▶ _How to complete this task_
When you reach the line in the data below that contains "Task: Go back using the header arrow", please start repeating lines exactly, and stop after the line that contains "Given: Click the LOGIN link", repeating nothing else.

Saved data entries
++++++++++++++++++++
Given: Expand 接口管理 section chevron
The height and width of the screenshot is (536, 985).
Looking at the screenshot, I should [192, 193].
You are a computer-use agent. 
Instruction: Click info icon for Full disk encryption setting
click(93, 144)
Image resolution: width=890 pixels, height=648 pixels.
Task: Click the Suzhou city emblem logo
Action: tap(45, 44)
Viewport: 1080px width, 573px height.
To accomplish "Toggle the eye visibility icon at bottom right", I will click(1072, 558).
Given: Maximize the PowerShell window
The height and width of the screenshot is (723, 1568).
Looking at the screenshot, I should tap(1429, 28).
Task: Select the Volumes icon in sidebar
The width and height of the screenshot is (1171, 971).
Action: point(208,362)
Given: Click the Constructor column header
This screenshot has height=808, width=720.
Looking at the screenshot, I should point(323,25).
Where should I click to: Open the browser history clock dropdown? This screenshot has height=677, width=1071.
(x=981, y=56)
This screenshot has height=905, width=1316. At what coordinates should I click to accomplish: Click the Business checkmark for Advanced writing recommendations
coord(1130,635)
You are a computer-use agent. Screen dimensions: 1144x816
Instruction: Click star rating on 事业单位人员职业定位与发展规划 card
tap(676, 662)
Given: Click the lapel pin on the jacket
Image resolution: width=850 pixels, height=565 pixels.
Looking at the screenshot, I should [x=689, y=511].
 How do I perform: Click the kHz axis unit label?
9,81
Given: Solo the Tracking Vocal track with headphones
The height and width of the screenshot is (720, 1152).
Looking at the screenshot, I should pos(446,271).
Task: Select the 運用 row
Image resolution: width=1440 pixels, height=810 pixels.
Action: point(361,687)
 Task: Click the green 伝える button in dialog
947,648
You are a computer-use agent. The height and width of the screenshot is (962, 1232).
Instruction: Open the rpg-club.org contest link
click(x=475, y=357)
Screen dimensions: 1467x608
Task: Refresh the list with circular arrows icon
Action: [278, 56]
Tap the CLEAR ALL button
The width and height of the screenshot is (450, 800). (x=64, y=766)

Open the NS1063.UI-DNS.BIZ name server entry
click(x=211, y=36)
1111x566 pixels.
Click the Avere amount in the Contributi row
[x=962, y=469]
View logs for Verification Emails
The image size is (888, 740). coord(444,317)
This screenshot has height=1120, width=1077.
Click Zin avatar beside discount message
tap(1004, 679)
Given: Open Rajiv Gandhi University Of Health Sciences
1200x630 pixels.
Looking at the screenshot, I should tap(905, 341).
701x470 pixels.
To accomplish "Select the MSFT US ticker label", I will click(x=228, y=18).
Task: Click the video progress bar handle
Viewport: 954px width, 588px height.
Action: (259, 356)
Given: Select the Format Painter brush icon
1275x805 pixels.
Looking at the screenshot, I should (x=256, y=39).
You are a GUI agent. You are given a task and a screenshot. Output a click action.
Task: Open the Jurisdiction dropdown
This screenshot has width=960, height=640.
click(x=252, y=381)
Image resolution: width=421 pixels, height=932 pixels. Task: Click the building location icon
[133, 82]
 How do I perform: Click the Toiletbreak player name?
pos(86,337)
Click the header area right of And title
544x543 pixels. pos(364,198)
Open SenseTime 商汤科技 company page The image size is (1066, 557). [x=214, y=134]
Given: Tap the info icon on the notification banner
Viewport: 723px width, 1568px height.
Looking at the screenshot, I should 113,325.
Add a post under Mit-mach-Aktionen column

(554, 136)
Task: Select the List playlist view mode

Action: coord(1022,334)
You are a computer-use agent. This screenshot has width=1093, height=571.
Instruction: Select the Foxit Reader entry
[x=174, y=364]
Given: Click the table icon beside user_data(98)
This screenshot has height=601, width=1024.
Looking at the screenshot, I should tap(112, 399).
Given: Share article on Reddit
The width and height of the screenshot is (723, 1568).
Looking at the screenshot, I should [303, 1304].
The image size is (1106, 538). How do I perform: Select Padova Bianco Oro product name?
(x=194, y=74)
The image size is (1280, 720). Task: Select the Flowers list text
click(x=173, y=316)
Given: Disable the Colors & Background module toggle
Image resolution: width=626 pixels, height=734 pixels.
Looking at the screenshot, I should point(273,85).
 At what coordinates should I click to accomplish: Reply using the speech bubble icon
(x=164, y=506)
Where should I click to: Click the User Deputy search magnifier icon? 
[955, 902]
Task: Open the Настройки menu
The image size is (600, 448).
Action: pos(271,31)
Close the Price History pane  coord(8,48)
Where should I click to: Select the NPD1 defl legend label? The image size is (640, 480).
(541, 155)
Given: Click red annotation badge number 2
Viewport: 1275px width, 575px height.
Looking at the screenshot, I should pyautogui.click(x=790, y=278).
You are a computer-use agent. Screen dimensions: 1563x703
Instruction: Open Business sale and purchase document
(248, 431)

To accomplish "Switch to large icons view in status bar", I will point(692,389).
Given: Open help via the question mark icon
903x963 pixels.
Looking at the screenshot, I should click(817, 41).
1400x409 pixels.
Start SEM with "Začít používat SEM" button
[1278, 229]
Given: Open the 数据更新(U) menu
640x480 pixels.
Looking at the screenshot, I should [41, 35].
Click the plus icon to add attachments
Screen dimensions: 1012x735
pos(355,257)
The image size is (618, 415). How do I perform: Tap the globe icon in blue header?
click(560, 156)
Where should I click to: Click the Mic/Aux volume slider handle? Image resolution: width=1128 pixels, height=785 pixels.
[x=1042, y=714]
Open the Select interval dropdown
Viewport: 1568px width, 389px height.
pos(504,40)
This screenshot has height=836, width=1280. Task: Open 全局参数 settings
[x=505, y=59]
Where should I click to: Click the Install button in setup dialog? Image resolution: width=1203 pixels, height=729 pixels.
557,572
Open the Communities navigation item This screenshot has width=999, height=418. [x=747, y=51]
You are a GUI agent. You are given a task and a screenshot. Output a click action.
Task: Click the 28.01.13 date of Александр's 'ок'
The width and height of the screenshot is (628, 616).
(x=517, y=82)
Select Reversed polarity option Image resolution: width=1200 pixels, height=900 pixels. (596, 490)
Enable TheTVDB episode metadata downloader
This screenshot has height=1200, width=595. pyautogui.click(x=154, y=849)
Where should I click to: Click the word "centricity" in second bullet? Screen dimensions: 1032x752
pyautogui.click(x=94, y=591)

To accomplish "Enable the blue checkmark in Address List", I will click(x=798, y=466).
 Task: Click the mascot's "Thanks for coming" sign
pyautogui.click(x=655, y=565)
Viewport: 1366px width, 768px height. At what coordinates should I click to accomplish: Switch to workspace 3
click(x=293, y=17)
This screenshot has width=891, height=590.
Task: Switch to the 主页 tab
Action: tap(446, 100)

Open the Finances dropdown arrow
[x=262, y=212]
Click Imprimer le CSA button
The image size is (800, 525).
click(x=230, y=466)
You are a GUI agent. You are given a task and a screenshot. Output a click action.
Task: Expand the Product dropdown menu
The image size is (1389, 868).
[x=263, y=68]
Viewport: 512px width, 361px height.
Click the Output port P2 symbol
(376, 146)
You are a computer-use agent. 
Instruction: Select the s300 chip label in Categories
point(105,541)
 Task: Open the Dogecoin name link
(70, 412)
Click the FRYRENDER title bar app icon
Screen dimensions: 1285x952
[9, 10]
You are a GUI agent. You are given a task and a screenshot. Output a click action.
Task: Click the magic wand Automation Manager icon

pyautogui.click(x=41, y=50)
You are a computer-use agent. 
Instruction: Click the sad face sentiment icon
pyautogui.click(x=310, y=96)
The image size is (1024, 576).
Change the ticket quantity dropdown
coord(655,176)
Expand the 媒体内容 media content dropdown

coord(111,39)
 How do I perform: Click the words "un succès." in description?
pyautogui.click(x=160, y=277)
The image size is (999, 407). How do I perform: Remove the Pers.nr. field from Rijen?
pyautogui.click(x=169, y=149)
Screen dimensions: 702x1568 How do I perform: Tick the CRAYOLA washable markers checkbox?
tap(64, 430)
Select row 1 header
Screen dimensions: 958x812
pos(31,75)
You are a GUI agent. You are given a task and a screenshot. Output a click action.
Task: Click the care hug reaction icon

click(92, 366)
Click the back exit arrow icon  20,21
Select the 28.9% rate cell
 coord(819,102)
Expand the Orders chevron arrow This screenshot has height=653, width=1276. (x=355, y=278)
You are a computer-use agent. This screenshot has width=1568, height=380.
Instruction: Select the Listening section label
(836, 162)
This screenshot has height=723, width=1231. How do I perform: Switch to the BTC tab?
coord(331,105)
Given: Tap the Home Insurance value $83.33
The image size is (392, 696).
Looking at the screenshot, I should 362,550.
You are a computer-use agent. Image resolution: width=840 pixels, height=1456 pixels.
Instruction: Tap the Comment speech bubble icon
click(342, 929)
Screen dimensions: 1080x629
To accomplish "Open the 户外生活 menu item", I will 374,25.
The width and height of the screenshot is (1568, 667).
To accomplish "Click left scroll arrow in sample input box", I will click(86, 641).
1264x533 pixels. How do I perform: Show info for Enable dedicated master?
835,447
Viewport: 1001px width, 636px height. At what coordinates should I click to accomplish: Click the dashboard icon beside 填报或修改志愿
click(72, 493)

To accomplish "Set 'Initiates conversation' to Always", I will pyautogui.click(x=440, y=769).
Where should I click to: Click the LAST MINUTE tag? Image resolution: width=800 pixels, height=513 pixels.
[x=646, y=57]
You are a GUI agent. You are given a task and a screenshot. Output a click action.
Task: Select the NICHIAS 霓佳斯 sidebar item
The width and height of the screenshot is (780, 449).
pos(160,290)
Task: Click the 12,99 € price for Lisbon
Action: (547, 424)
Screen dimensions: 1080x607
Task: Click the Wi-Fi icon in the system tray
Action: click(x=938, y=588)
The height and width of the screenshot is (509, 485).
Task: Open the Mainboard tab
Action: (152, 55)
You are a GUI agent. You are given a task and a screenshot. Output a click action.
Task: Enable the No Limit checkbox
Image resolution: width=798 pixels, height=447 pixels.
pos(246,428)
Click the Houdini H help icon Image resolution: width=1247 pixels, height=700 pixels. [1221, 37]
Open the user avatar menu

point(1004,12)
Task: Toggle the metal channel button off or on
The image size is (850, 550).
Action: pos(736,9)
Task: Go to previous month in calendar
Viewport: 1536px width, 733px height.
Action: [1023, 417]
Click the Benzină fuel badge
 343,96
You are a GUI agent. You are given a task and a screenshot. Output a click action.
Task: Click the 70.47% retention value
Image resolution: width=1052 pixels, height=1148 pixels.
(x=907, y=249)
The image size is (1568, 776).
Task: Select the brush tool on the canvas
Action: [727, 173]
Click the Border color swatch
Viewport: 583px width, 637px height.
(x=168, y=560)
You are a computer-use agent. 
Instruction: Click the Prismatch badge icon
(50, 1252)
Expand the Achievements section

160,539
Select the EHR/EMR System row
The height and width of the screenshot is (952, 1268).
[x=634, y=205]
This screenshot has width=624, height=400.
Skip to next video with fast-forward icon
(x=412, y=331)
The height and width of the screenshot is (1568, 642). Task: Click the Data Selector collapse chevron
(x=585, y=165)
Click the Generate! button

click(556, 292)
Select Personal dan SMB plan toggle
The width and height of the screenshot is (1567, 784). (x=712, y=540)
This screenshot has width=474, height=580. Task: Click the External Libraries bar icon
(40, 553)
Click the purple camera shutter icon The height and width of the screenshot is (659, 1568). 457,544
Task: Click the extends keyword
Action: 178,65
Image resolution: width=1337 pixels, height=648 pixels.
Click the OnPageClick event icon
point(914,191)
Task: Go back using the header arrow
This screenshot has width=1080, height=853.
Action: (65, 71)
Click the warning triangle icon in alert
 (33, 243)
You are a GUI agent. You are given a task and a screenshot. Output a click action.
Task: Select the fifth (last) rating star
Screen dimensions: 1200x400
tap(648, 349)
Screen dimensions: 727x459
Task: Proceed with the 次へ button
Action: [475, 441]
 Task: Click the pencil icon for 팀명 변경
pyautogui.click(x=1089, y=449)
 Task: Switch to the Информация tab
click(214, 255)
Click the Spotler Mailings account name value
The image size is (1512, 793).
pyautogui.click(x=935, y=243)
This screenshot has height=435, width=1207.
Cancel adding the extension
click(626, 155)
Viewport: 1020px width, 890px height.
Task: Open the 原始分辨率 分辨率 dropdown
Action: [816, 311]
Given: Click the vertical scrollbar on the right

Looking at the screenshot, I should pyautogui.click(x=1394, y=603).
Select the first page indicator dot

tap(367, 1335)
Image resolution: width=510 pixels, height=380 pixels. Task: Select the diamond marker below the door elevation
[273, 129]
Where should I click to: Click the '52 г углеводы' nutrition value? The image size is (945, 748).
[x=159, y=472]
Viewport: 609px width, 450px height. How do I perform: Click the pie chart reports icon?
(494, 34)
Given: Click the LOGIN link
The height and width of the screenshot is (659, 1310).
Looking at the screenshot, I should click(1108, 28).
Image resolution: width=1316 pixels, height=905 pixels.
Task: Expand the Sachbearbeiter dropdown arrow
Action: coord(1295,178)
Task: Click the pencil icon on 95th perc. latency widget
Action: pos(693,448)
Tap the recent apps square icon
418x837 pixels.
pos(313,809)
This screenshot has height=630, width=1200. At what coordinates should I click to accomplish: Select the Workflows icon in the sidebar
++++++++++++++++++++
▶ _Answer_
Task: Go back using the header arrow
This screenshot has width=1080, height=853.
Action: (65, 71)
Click the warning triangle icon in alert
 (33, 243)
You are a GUI agent. You are given a task and a screenshot. Output a click action.
Task: Select the fifth (last) rating star
Screen dimensions: 1200x400
tap(648, 349)
Screen dimensions: 727x459
Task: Proceed with the 次へ button
Action: [475, 441]
 Task: Click the pencil icon for 팀명 변경
pyautogui.click(x=1089, y=449)
 Task: Switch to the Информация tab
click(214, 255)
Click the Spotler Mailings account name value
The image size is (1512, 793).
pyautogui.click(x=935, y=243)
This screenshot has height=435, width=1207.
Cancel adding the extension
click(626, 155)
Viewport: 1020px width, 890px height.
Task: Open the 原始分辨率 分辨率 dropdown
Action: [816, 311]
Given: Click the vertical scrollbar on the right

Looking at the screenshot, I should pyautogui.click(x=1394, y=603).
Select the first page indicator dot

tap(367, 1335)
Image resolution: width=510 pixels, height=380 pixels. Task: Select the diamond marker below the door elevation
[273, 129]
Where should I click to: Click the '52 г углеводы' nutrition value? The image size is (945, 748).
[x=159, y=472]
Viewport: 609px width, 450px height. How do I perform: Click the pie chart reports icon?
(494, 34)
Given: Click the LOGIN link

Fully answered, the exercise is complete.